LAST WEEK, Bulova hosted a meeting at her office. In June 2001, the property became part of Braddock District when the county redrew the district lines. The meeting was to "brief the neighbors on the situation. Some of the neighbors have been very impatient," Bulova said.
County actions initially attempted to resolve the situation, keeping everyone happy, according to Bulova.
"That's exactly what we tried to do," she said.
On Nov. 15, 2002, county fines reached $10,000 and another $10,500 in fines added to that by Dec. 6, 2002. Finally on Jan. 14, 2003, "Mr. Khalid received a written notice of impending demolition tentatively scheduled to begin March 3, 2003," the document stated.
A neighbor across the street was at Bulova's meeting and blames the county somewhat. She estimated 50 people at the meeting.
"Maybe they misunderstood about the permit. They [county] need to stay on top of those things when they issue a permit," she said.
For a family of four, the neighbor felt the addition was more than enough. Over the months, she saw a lot of people coming and going.
"It's going to be nothing but an apartment building," she said.
Thompson also noted the enormity.
"It's a man, his wife and two children. Why he needs a 15-room house, I don't know," he said.
Khalid justified the size.
"We never lived in a small house. We want something different. A Victorian touch, that's what we put in," she said, looking around the neighborhood at other additions. "They don't complain about other houses, just ours."
Bulova said this was not the case, and the Khalids agreed to doing the work on the addition to bring it into county standards. They even brought in an engineer that county officials were familiar with. All the requirements were mapped out as to what work was needed.
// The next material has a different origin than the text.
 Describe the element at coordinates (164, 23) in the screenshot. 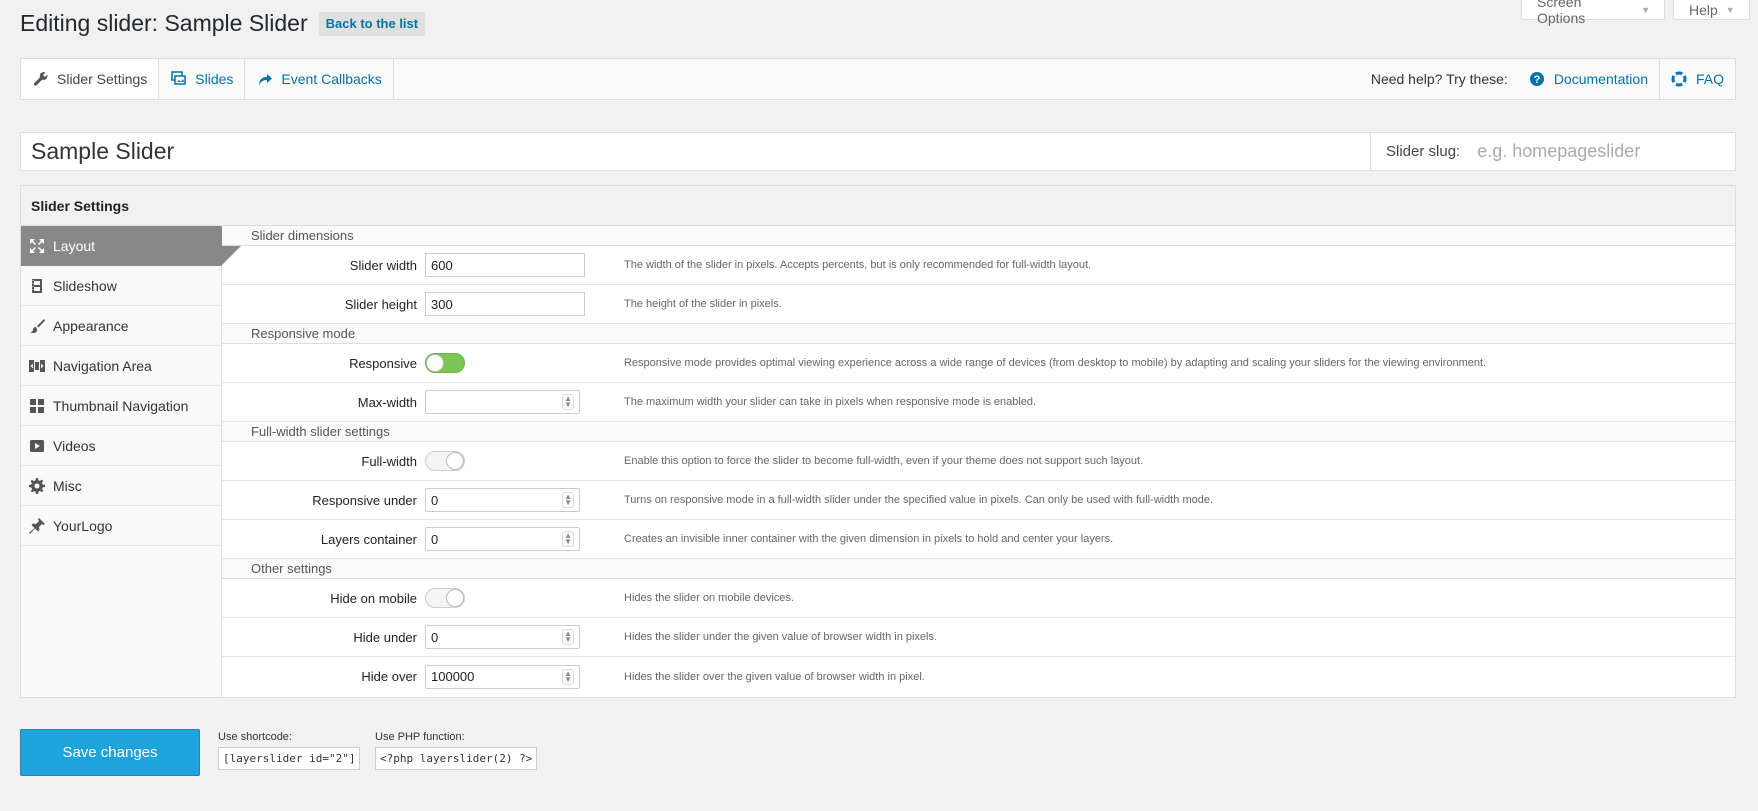

I see `page-title: Editing slider: Sample Slider` at that location.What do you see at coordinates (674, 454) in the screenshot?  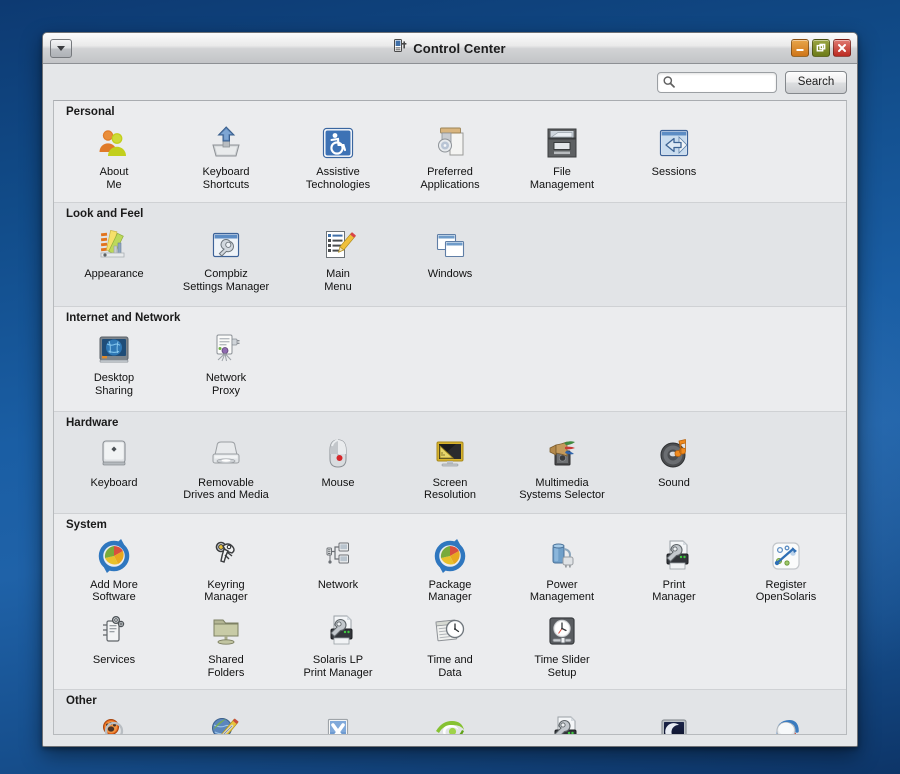 I see `sound-icon` at bounding box center [674, 454].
"They said they would," Bulova said. "It's not an aesthetics thing."
THERE ARE ONLY so many hours in a day, as well. The Khalids feel that restricts them unfairly.
"He [husband] is working full time, then he comes home and works on it," she said.
The son is a senior at West Springfield High School, and a daughter, who is now in college, graduated from West Springfield last year.
"If we go one minute over 9 [o’clock], the police come. They want us to complete the house, but when we work at night, they complain," he said.
Fitzgerald would not comment on any particulars but noted the procedure that is followed in a situation like this.
"All procedures were followed by the county in a systematic manner," she said.
A room was added to the top of the two-story addition but it was torn down in an attempt to comply with the county. Many neighbors say it has improved greatly in the last month, compared with what it used to look like.
"This is scaled back," Thompson said.
Julia Hawk grew up in the community. She passes the house every day.
"They had it under tarps for a long time," she said.
Now the addition must come down, according to the county; and if the Khalids don't do it themselves, the county will come in, do the work and bill the Khalids for the work.
"The taxpayers shouldn't have to pay to take something down that they illegally built. We don't relish the idea of taking down the addition," Bulova said. She noted that if the county goes as far as demolishing the structure, it will be the only case in county history that's gone to those extremes.
The county will also inspect the existing house underneath to make sure that is safe. During all this work, the Khalids will have to find somewhere to stay. Currently, they are staying in the existing house under the addition during the day and hinted that they go to a friends at night.
"If they bulldoze the house, where are we going to go?" Khalid said.
If the Khalids decide not to pay for the demolition, Bulova said the county will put a lien on the house and recoup the money when it is sold.